Intravenous IgG: biological modulating molecules.

Intravenous IgG has been adopted as treatment for various immune-related diseases, including immune thrombocytopenic purpura, autoimmune neuropathies, systemic lupus erythematosus, Guillain-Barré syndrome, myasthenia gravis, Kawasaki disease, skin blistering diseases. The intravenous administration of exogenously pooled human immunoglobulin was originally licensed as antibody replacement therapy in patients with primary immunodeficiencies, but in the last thirty years, despite a current lack of institutional approval, off-label IVIgG treatment of a consistent number of disorders has shown to be a useful approach with good clinical results. The mechanism of action of IVIgG is complex and is not fully understood.

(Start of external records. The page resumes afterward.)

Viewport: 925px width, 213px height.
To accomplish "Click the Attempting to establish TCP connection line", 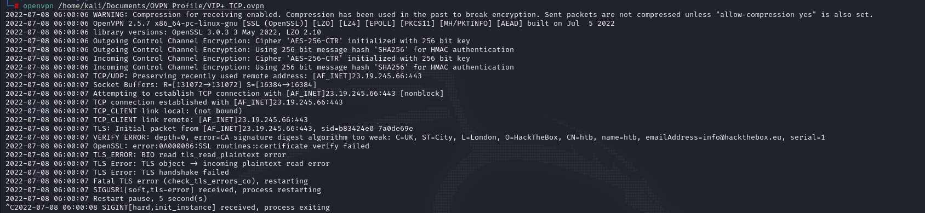I will click(x=225, y=94).
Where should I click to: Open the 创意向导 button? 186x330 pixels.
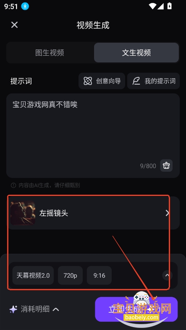tap(102, 81)
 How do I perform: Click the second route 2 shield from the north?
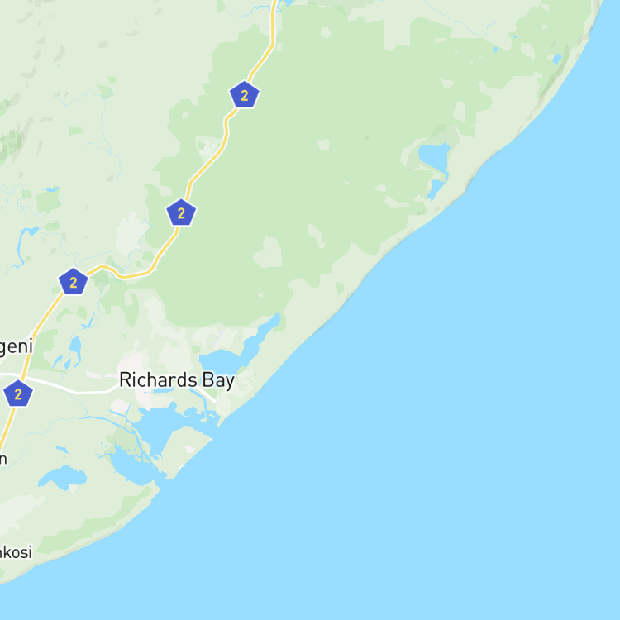[181, 212]
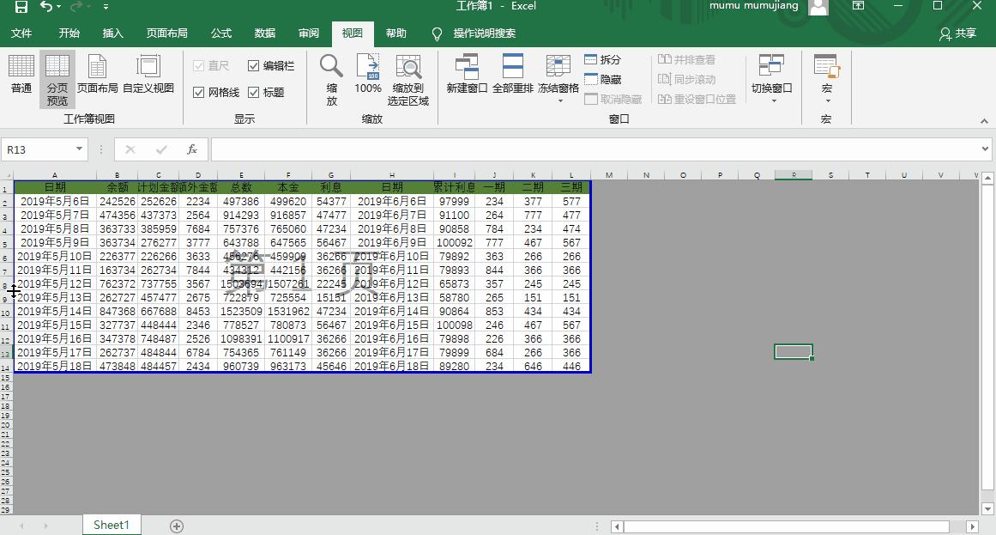
Task: Split the worksheet with 拆分
Action: (604, 59)
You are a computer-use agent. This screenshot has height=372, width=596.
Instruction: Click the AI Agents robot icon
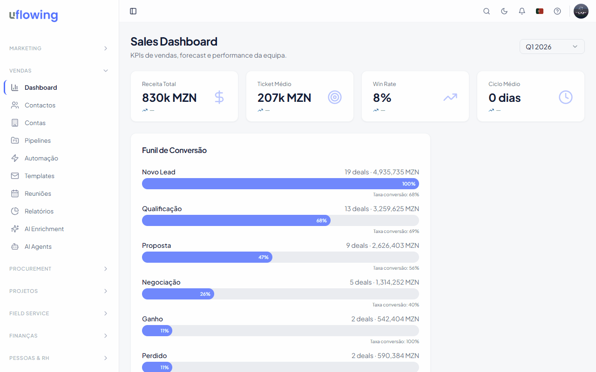coord(15,246)
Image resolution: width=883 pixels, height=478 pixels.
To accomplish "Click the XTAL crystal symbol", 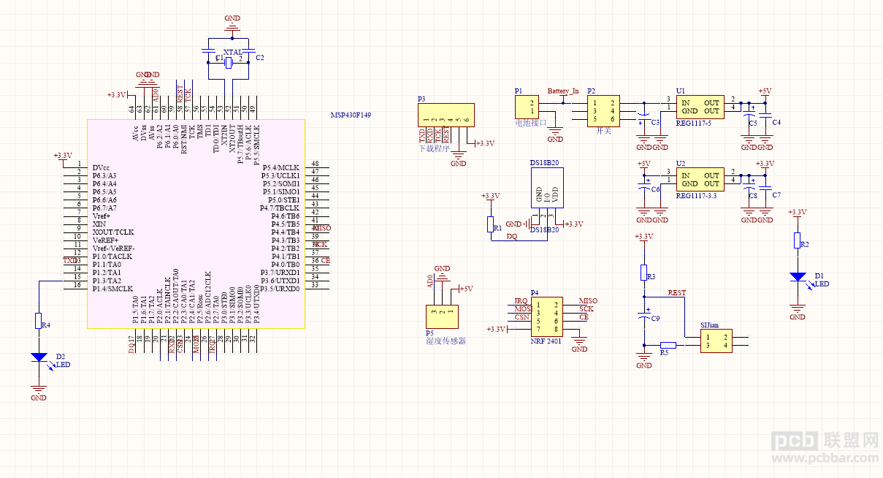I will [x=229, y=64].
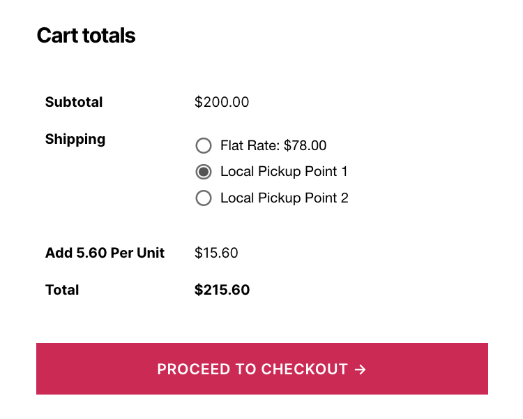Click the $200.00 subtotal amount
This screenshot has width=523, height=419.
pos(222,103)
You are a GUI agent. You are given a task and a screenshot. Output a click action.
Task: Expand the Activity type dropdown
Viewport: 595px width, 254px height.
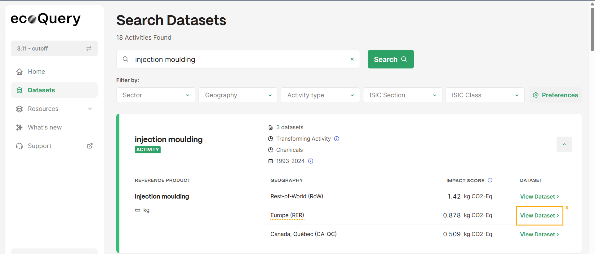(x=320, y=95)
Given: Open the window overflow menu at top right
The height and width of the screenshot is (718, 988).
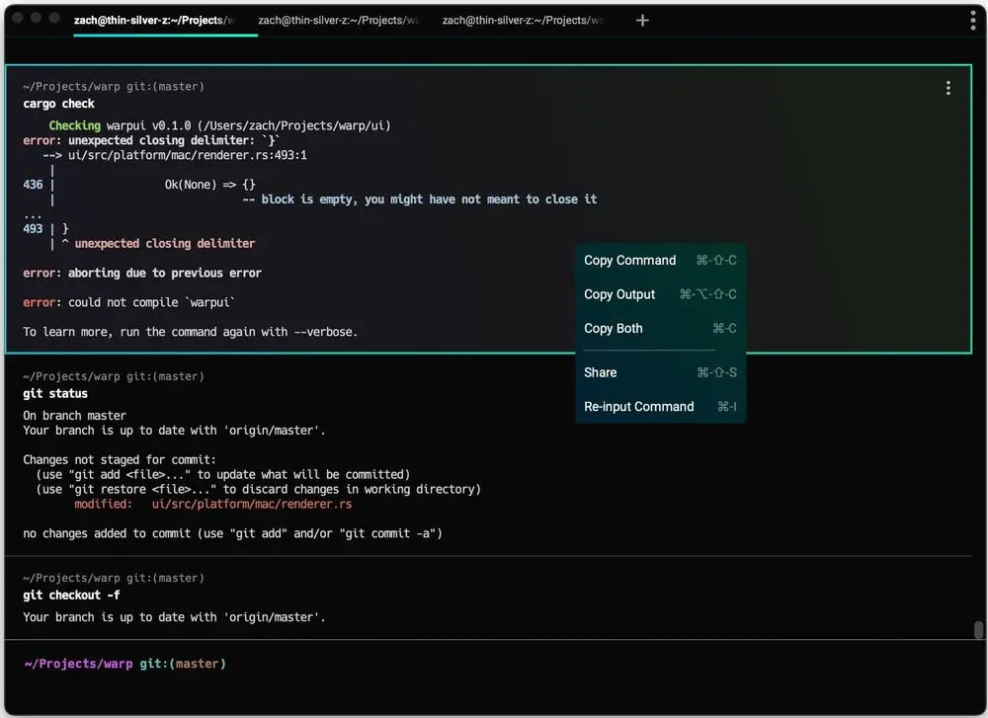Looking at the screenshot, I should (x=974, y=20).
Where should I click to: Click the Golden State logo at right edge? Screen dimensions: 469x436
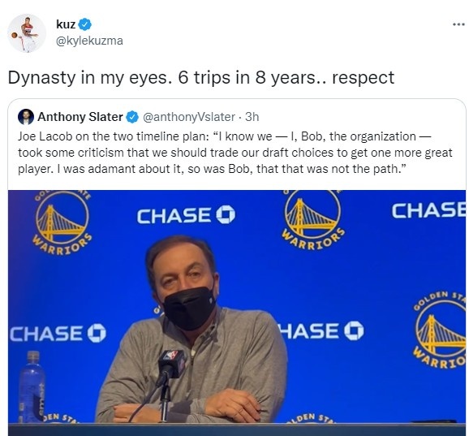pos(440,330)
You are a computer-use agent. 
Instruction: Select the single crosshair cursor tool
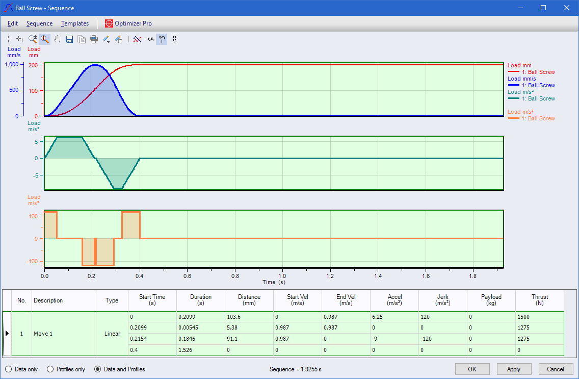[8, 39]
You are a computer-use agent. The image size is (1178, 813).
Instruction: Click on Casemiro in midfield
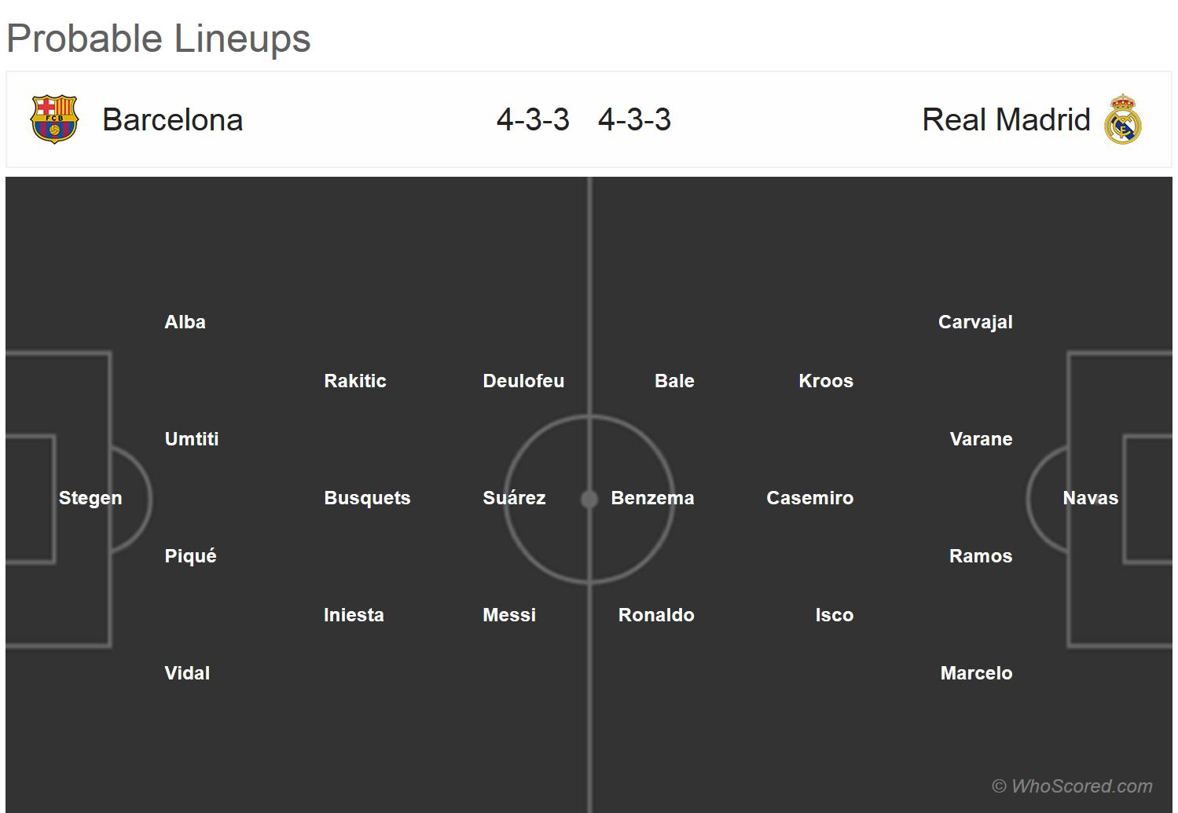point(809,498)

The current understanding and development in the immune modulant action of IVIgG has three basic mechanisms: 1) F(ab')2 mediated actions; 2) interaction of IgGFc molecule with Fc receptors (FcgammaR); 3) actions mediated by complement fractions binding within the Fc molecular structure. The mode of action of IVIgG involves expression and function of Fc receptors, idiotype network, complement and cytokine network, T and B cell differentiation, modulation of antigen-presenting cells (APC). The therapeutic action of IVIgG is also related to natural antibodies in maintaining immune homeostasis. In addition, IVIgG interaction through V regions with complementary V regions of antibodies may provide a rational basis for selection of various immune repertoires. Since there is a significant gap between the institutional approval and the use of IVIgG in various clinical conditions, for which there is no adequate testing or for which a small number of records does not allow a rigorous statistical approach, several public and private institutions (mostly insurance companies) and research centres have developed guidelines for evaluating a rational and deontological approach in various pathological situations where IVIgG is used. Mathematical models based on non-linear differential equations may represent another potentially useful system to better understand an IVIgG targeted use in individual subjects.